Ao autorizar a transferência, Mendonça destacou que as unidades da PF são destinadas à custódia transitória e de curtíssima duração, voltadas principalmente à formalização de procedimentos como identificação e registro. Para o ministro, manter investigados por mais tempo nessas dependências pode desviar efetivo da atividade-fim da corporação e aumentar riscos de segurança, especialmente em prédios com grande circulação de pessoas.

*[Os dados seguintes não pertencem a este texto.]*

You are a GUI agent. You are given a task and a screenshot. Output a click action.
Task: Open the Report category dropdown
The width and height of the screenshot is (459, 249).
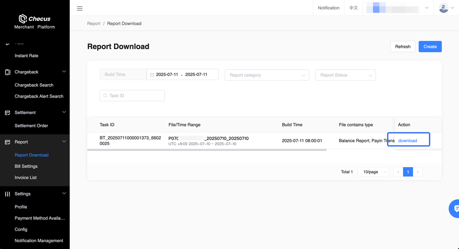click(x=267, y=75)
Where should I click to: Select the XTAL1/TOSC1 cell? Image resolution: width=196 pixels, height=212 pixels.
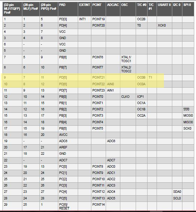pos(126,59)
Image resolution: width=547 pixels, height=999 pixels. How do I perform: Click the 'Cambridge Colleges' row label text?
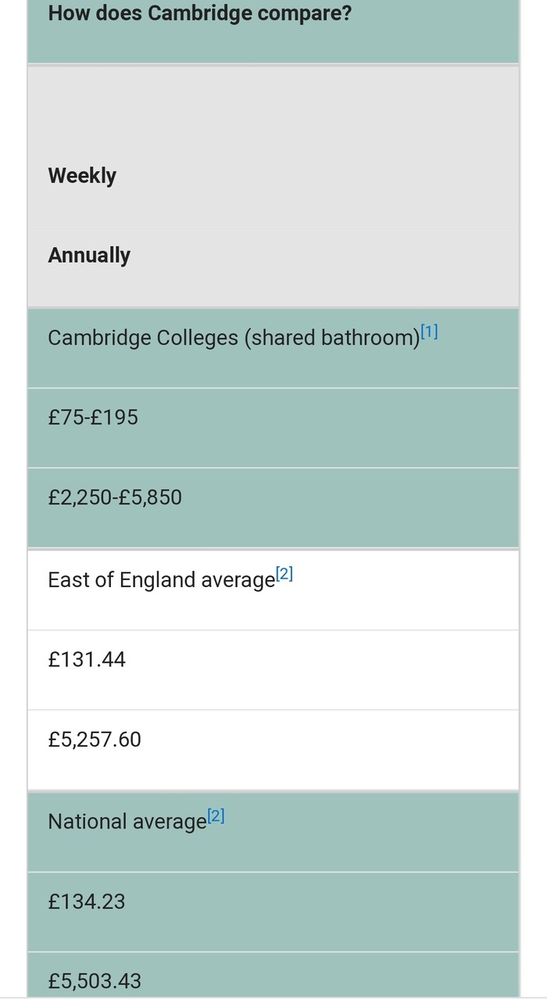click(143, 338)
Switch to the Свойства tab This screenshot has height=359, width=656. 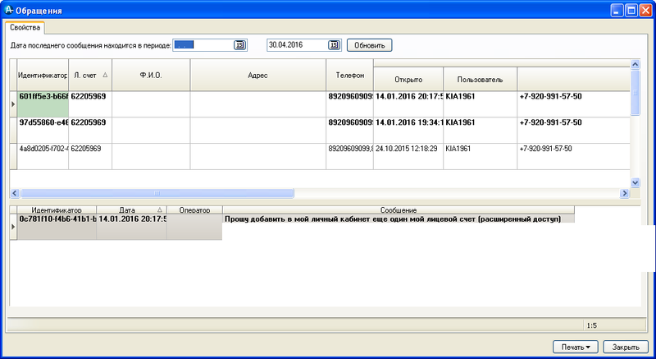[x=25, y=27]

Com a decisão, os dois permanecerão à disposição do STF, mas sob responsabilidade do sistema penitenciário estadual, que deverá garantir a custódia e as escoltas para audiências, atendimentos médicos e demais deslocamentos. O local exato da detenção será definido pela Polícia Federal em conjunto com a Secretaria de Administração Penitenciária de São Paulo.

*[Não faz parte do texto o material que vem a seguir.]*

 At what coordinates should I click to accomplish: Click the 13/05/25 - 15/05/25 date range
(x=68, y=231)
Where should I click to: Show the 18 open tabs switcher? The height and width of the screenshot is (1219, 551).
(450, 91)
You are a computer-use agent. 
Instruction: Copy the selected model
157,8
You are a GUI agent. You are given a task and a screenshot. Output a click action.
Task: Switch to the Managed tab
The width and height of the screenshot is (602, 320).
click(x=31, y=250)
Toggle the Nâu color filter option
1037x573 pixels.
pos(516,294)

A Segunda Turma do Supremo Tribunal Federal deve julgar na próxima semana a ordem expedida pelo ministro André Mendonça que determinou a prisão de Vorcaro. As sessões estão previstas para começar no dia 13, em ambiente virtual, e podem se estender até o dia 20. O ministro Dias Toffoli, que anteriormente era o relator do caso, integra o colegiado. O Supremo não reconheceu qualquer hipótese de suspeição ou impedimento para que ele atue no julgamento.
A nova prisão de Vorcaro foi fundamentada, entre outros pontos, em mensagens encontradas no celular dele, apreendido na primeira fase da operação. De acordo com os investigadores, o conteúdo indicaria ameaças a jornalistas e a pessoas que teriam contrariado seus interesses. No ano passado, ele já havia sido alvo de mandado de prisão, mas obteve liberdade provisória com uso de tornozeleira eletrônica.
Em nota, a defesa afirmou que o empresário sempre esteve à disposição das autoridades e negou qualquer prática de intimidação. Os advogados disseram confiar no devido processo legal e no esclarecimento completo dos fatos.